(PROBLEM STATEMENT):
An exact transcription is needed of the lines below from the one with "Go back with the Back button" through the one with "This screenshot has", with no other lines and no pictures.

(ENTRIES SHOWN):
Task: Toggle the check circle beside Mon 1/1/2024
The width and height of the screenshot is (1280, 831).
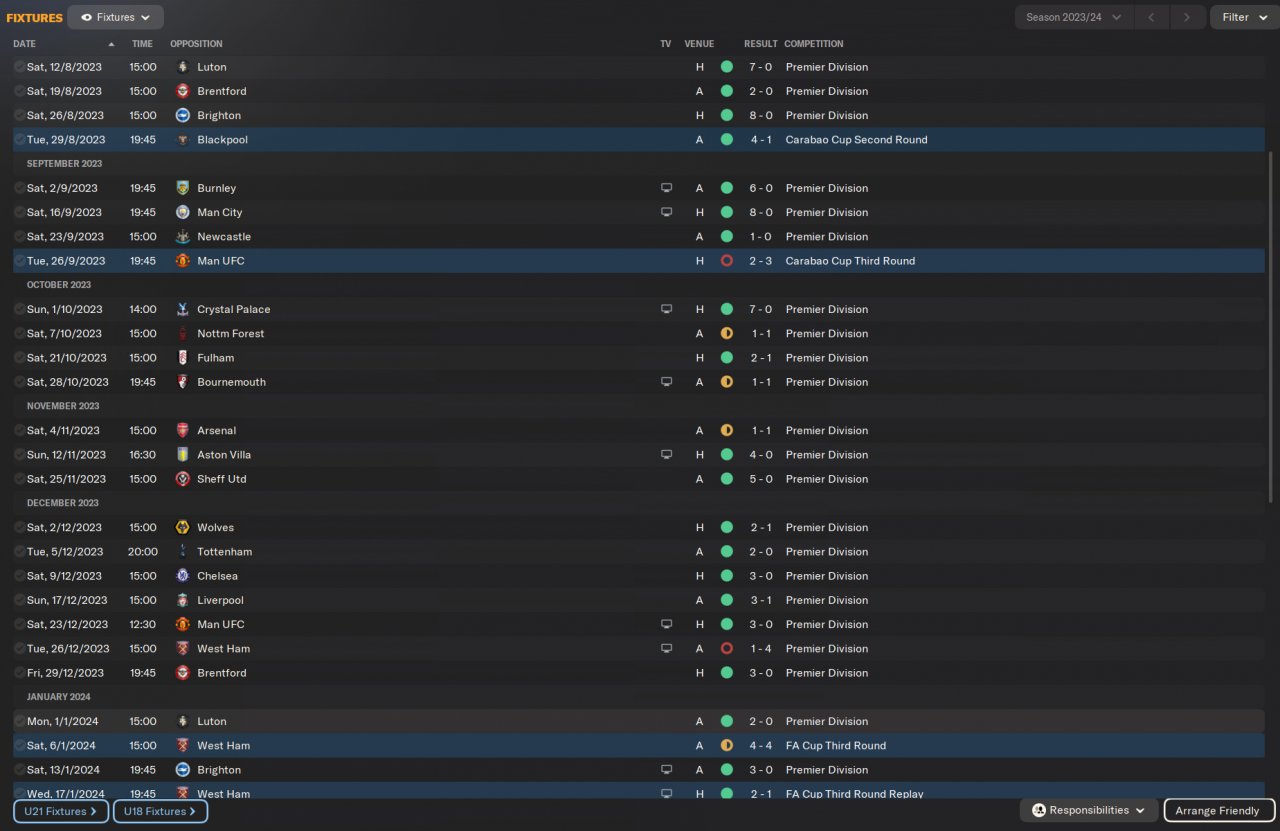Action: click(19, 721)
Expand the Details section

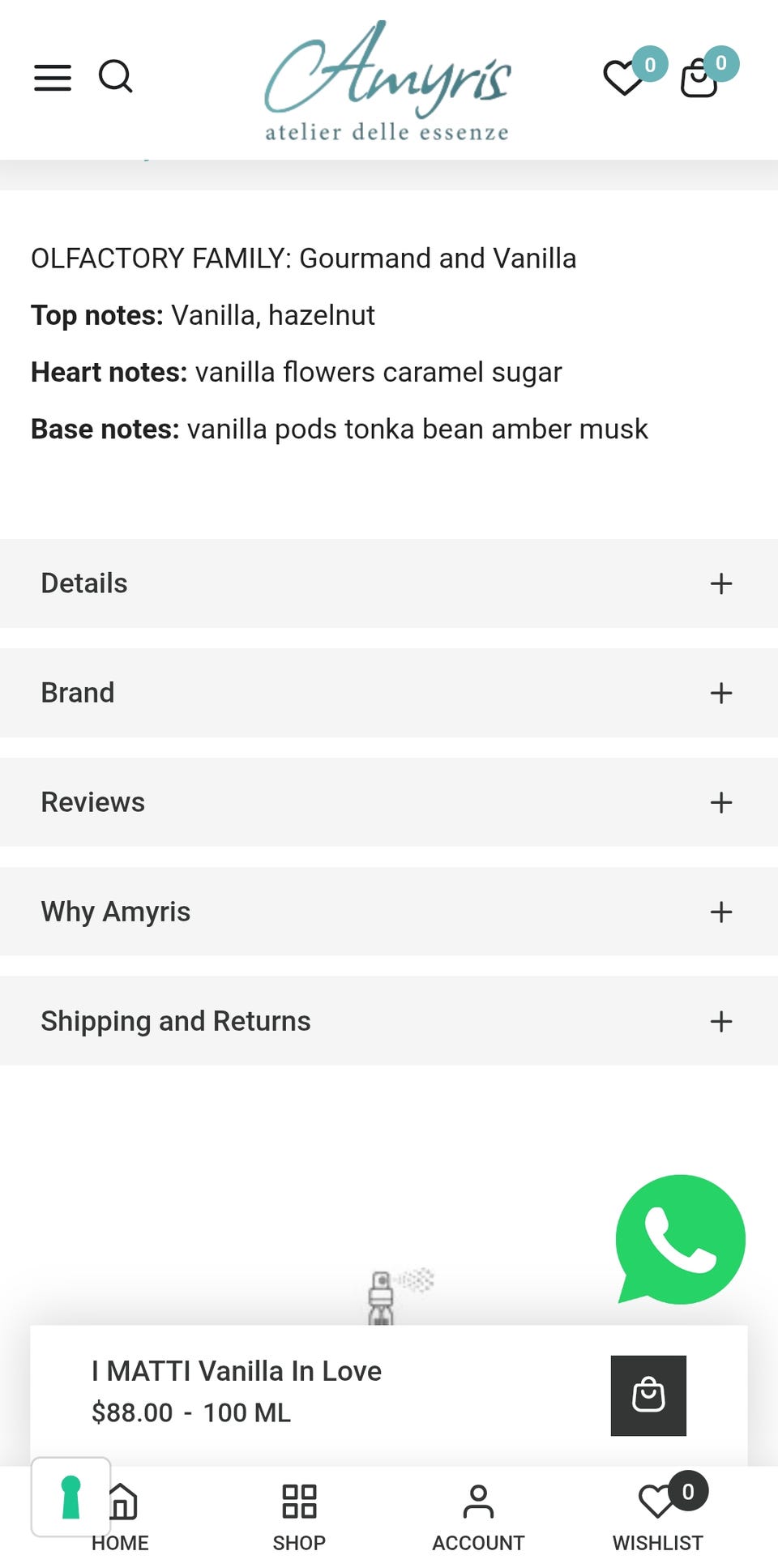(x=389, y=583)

* * *

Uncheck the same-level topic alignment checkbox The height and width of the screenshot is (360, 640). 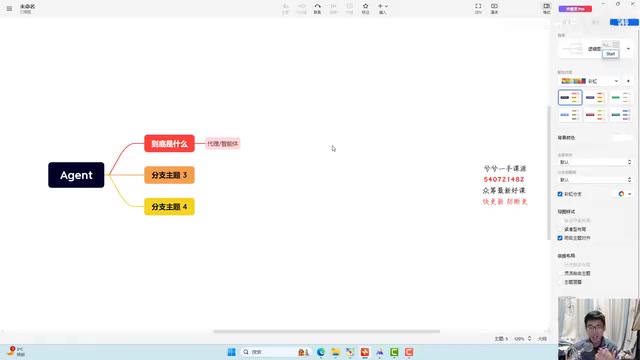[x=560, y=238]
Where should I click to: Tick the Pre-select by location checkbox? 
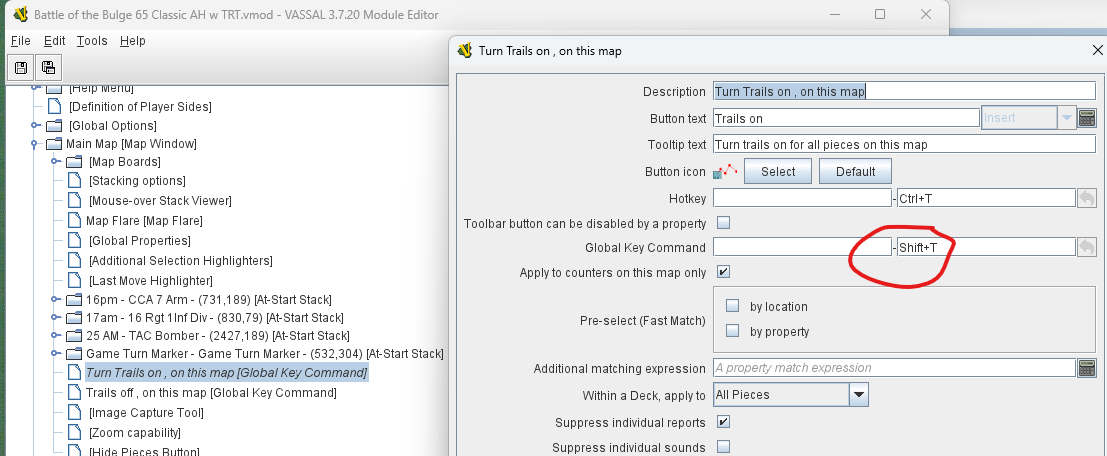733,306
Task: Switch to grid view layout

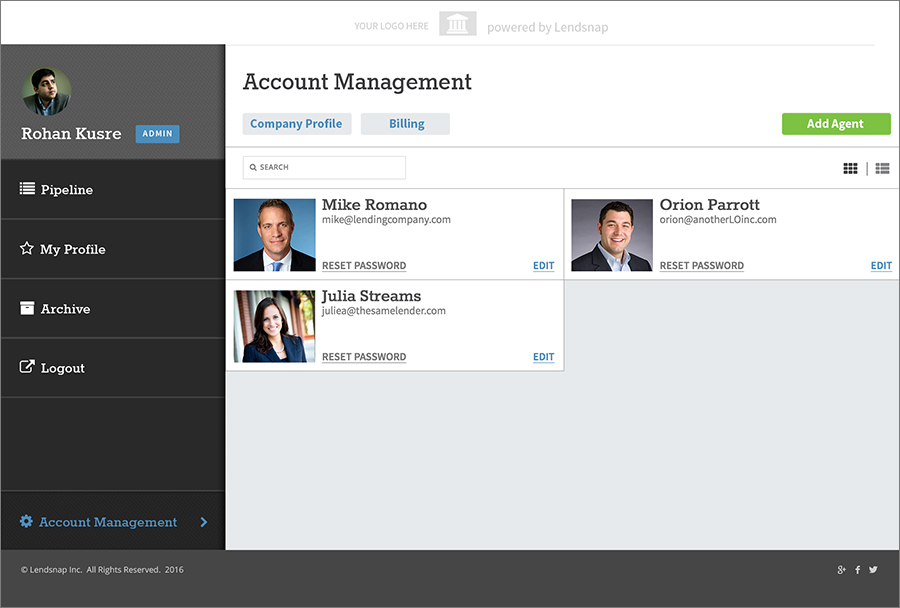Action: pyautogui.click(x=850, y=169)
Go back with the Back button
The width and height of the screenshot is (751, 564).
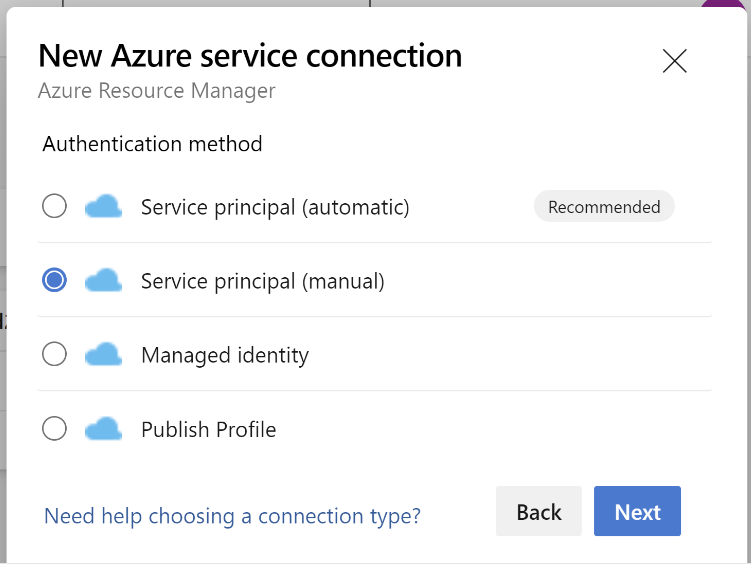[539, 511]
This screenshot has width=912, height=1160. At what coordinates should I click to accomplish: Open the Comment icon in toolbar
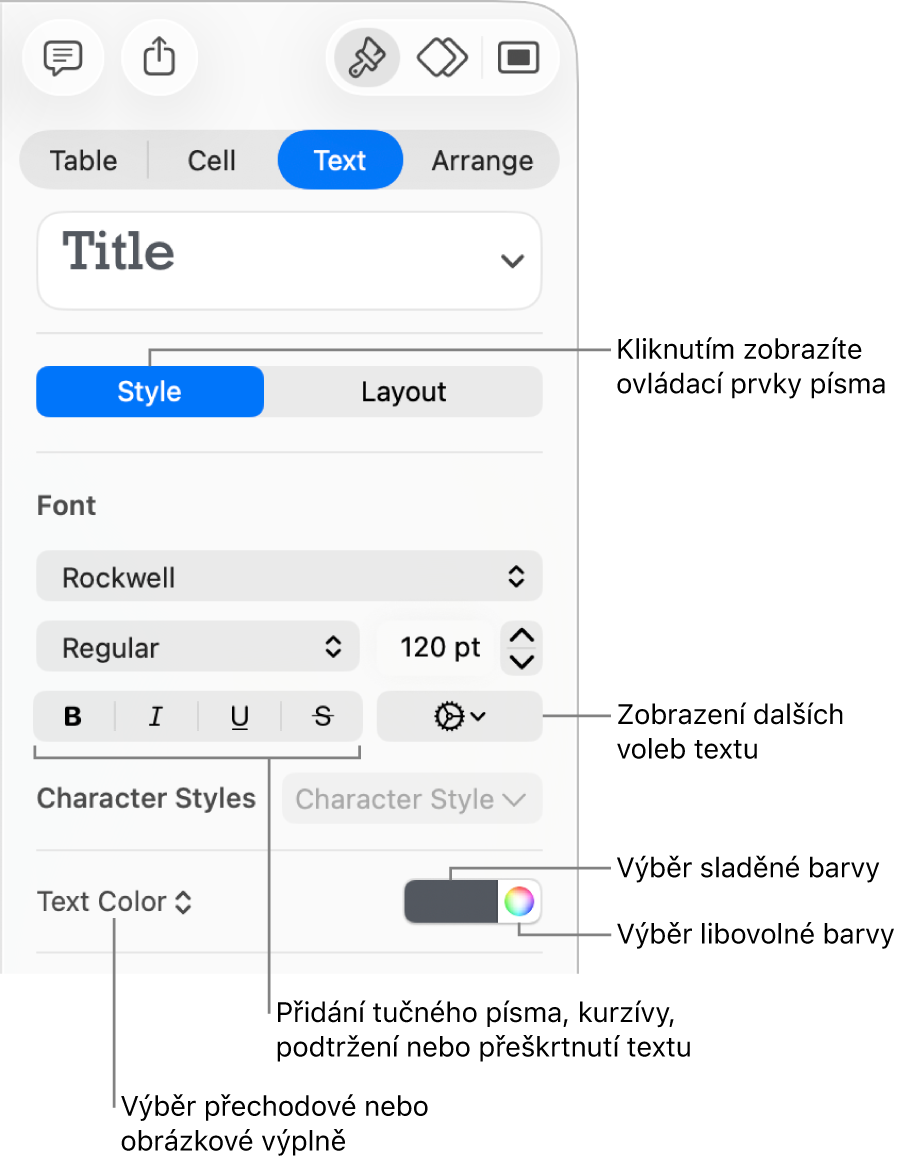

(WORKED SOLUTION):
Go back with the Back button
The width and height of the screenshot is (751, 564).
[539, 511]
This screenshot has width=912, height=1160. At what coordinates should I click to accomplish: Open the Comment icon in toolbar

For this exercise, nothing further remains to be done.